The goal scored by Ruben Loftus-Cheek for Chelsea Under-21s against their Liverpool counterparts last week was the kind you see in highlights reels of the young Ronaldo at PSV Eindhoven, or the old VCR footage of a teenage Ryan Giggs running amok for his local team in Salford, in the last months before his Old Trafford debut.

It was the sort of goal that the Xbox generation would struggle to score on Fifa, let alone their local park, a mismatch in which Loftus-Cheek took the ball almost from kick-off and embarked on a run that was unstoppable in every sense. In fact, if one of the Liverpool players trailing in his wake had hopped on the Chelsea midfielder's back before he unleashed a right-footed shot past the goalkeeper it is debatable whether he would have even slowed down.

His reaction to this goal - 10 seconds into the second half, three opponents beaten - was telling: not so much joy as a bashful smile. It felt like Loftus?Cheek had inadvertently revealed an uncomfortable truth about the English game to which no one wanted to admit. That particular truth was that here was one of the best young English prospects in the game obliged to play at a level far beneath him, in what passes as reserve-team football these days, and yet still far enough from the Chelsea first team that he has started just one Premier League match all season and was substituted at half-time.

Each year, the Chelsea Supporters Trust poll their members on the changes they would like to see at the club and, after ticket prices, the preoccupation of match-going supporters is first-team opportunities for academy players. After all, the club have won everything there is to win in the past 12 years, even the unloved Europa League, which tends to get pushed to the back of the cabinet like an embarrassing wedding present.

As Chelsea embark next week on the latest unexpected challenge, the battle for 15th place with Norwich City, the question again presents itself: why can the club and their manager not accept the situation in which they find themselves is a chance to do things differently? If ever there was an end?of?era mood about Stamford Bridge it is now, and if ever a club could afford a period of rebuilding it is the Chelsea of 2015.

Amid the worst start to a season in 37 years there is no pressure on Jose Mourinho from the supporters who sing his name through every defeat. The only pressure is the history of what Roman Abramovich has done with struggling managers.

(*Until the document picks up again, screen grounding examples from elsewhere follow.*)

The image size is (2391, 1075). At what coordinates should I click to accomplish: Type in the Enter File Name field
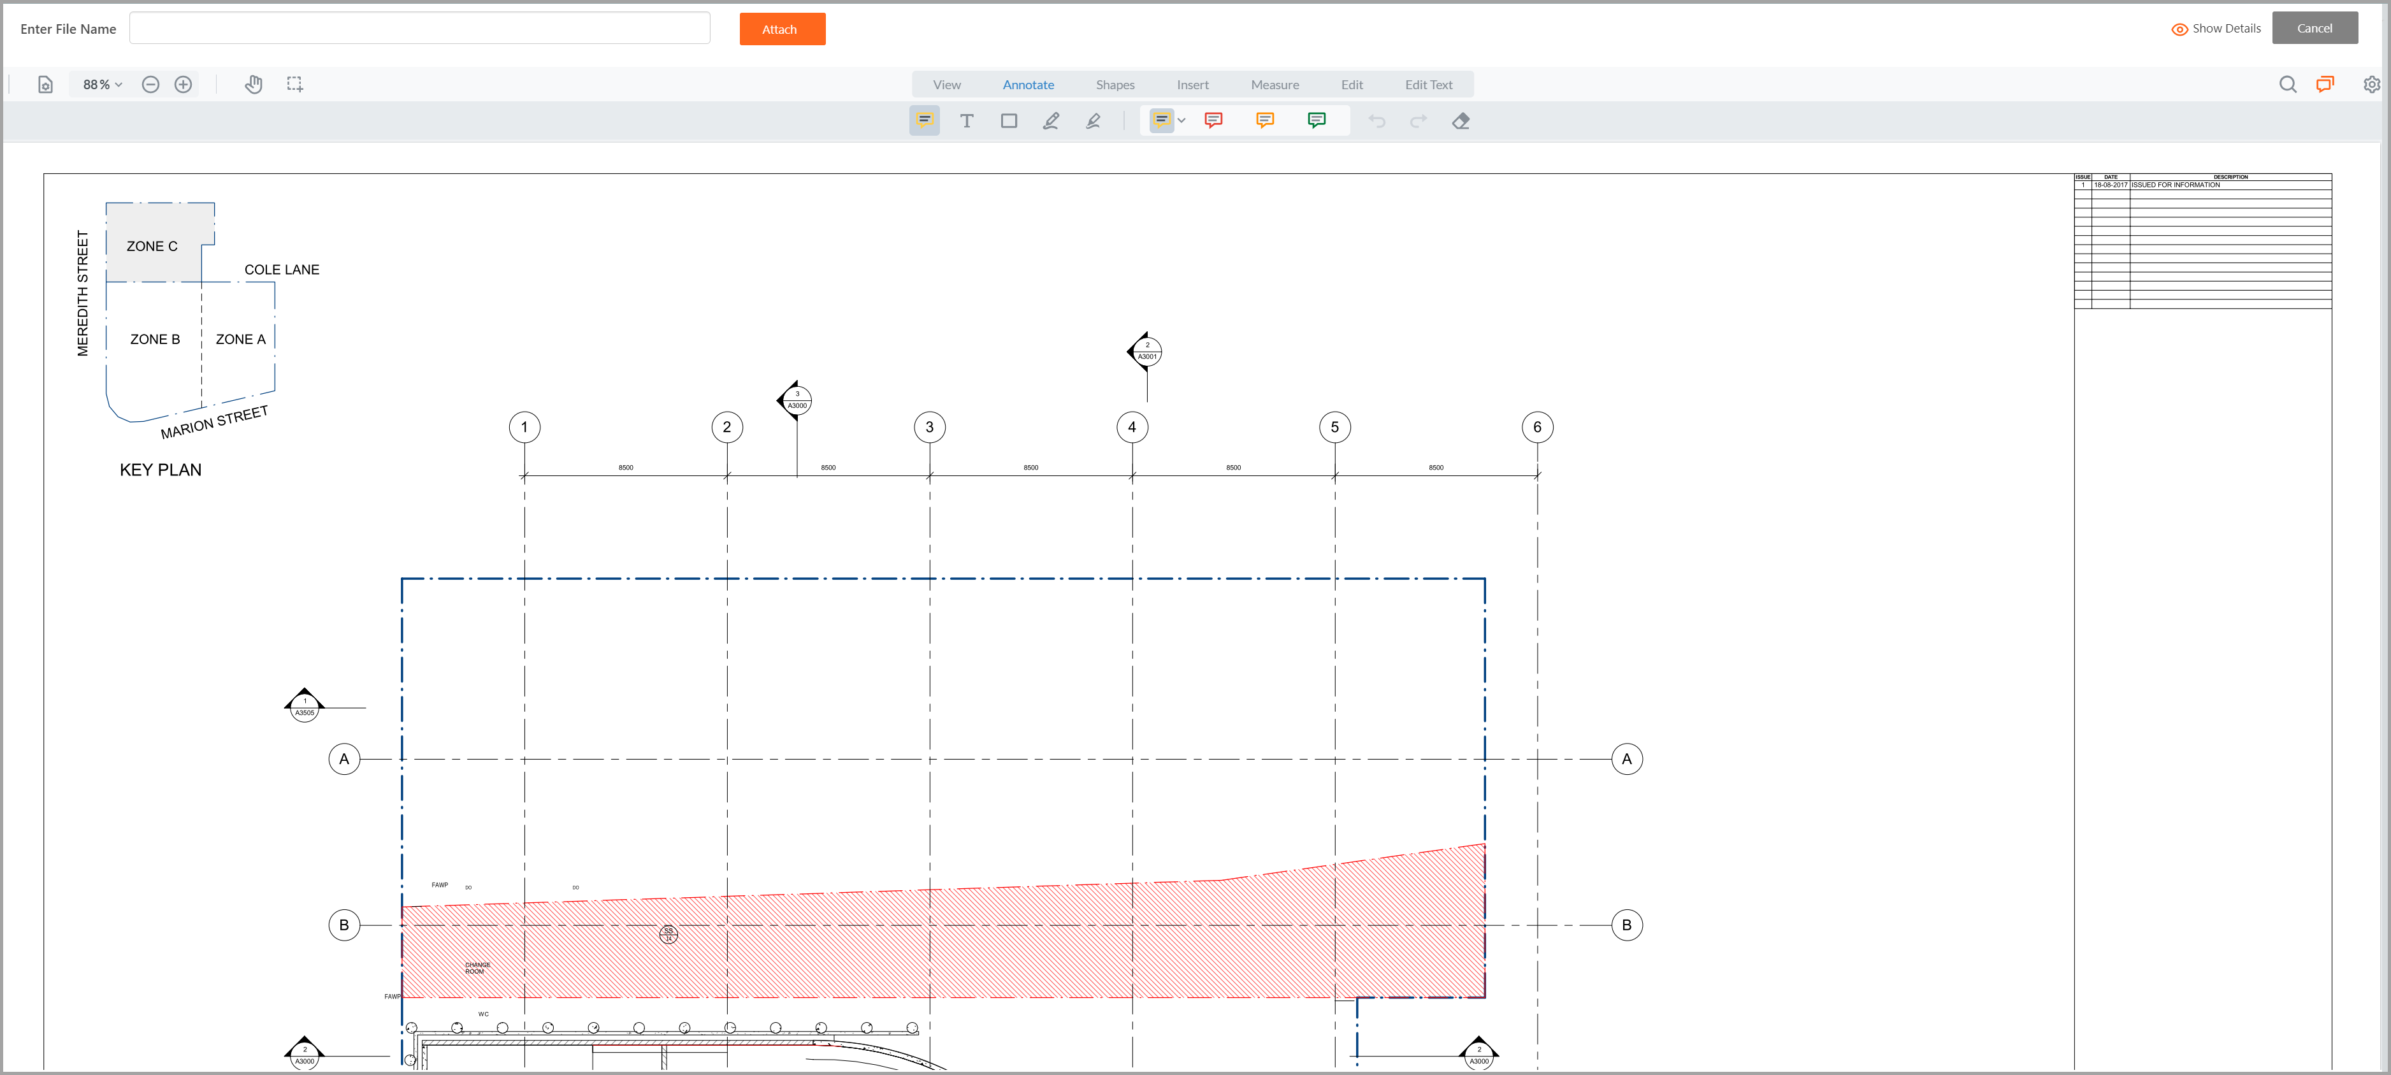(420, 28)
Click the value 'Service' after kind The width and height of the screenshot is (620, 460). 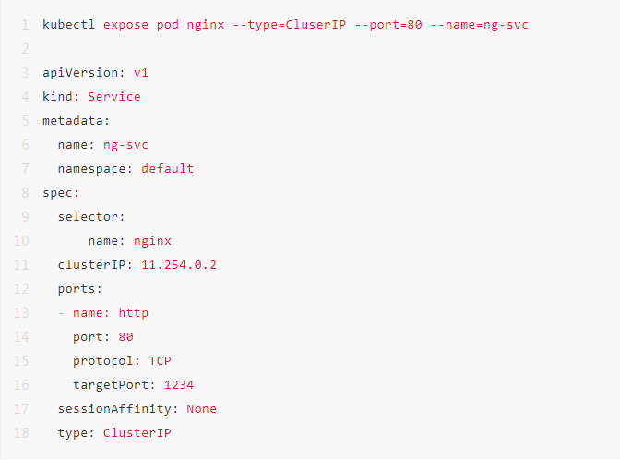[x=114, y=96]

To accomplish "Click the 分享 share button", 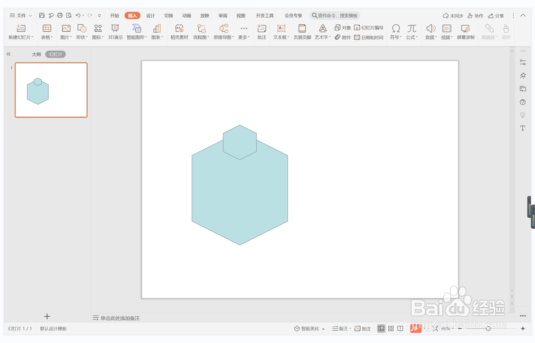I will pyautogui.click(x=496, y=16).
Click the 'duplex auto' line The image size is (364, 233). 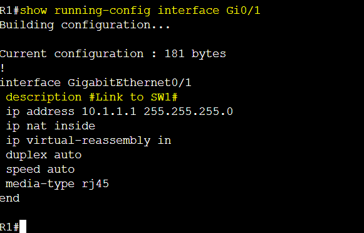pos(44,154)

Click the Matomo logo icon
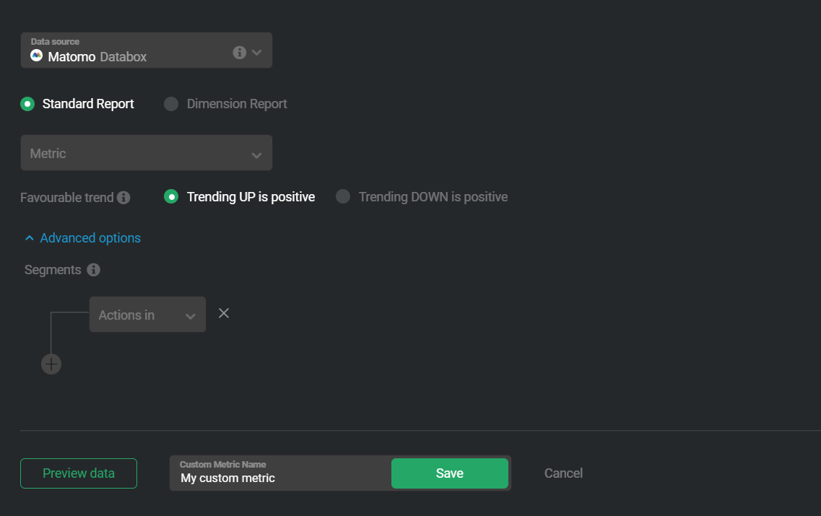[36, 56]
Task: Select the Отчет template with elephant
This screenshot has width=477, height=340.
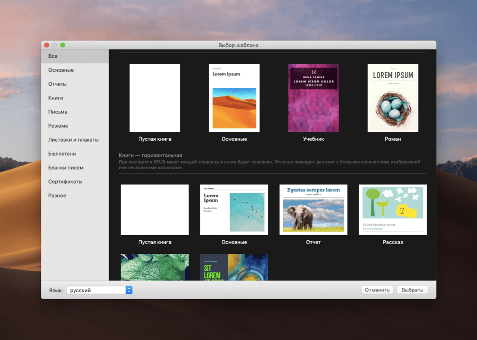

As for the club owner's feelings, who knows, but one can only assume he has accomplished most of whatever it is that Russian oligarchs want to accomplish in London. Yet Loftus-Cheek is understood to be exploring the possibility of his first loan move away from Chelsea to join the 33 others the club have farmed out.

Among them, Andreas Christensen and Tomas Kalas must wonder what the rationale was behind signing Papy Djilobodji from Nantes, a defender who was playing non-league football in France five years ago and has so far been given a single minute of action in the Capital One Cup against Walsall.

From an academy that has won three of the last four FA Youth Cups, as well as last year's Under-19s Uefa Youth League - all achieved without the help of loaned players - the wait goes on for a regular first-team footballer.

Radamel Falcao, clearly struggling at the elite level last season, was signed instead of giving an opportunity to Dominic Solanke, Isaiah Brown or Tammy Abraham, three more for whom under-21s football barely longer holds a challenge.

Mourinho made a bold claim last year when he said that if Brown, Solanke and Lewis Baker did not become England senior internationals then he would "blame myself". All three are on season-long loans at Vitesse Arnhem, where Solanke, only just 18, has three goals in his past five games and Baker, 20, has started every game. The Dutch left-back Nathan Ake, a Chelsea academy boy on loan at Watford, was man of the match in the win against West Ham United and is now five places above his parent club in the Premier League.

There is a moment in the life of every club when you have to acknowledge it is time to do something differently. If Chelsea are looking to add new players in January then instead of the mediocrities available in the mid-season transfer window, they should look at bringing home some of the academy boys who know what it is to play for the club.

In years gone by the club could point to the standards set by the first team and demand that their young players reach the same before they were even considered, but that was before they faced the biggest meltdown in performance levels of the Abramovich era. They made a mess of the last transfer window and there are no certainties that they could put right in the next.

Rather, Loftus-Cheek's goal against Liverpool was a nudge in the ribs to a club who have always nurtured the best intentions about youth development but never quite had the courage to follow them through. That goal was a reminder of the excitement that can surround a young player and the possibilities that abound when you give him a proper chance to show what he can do.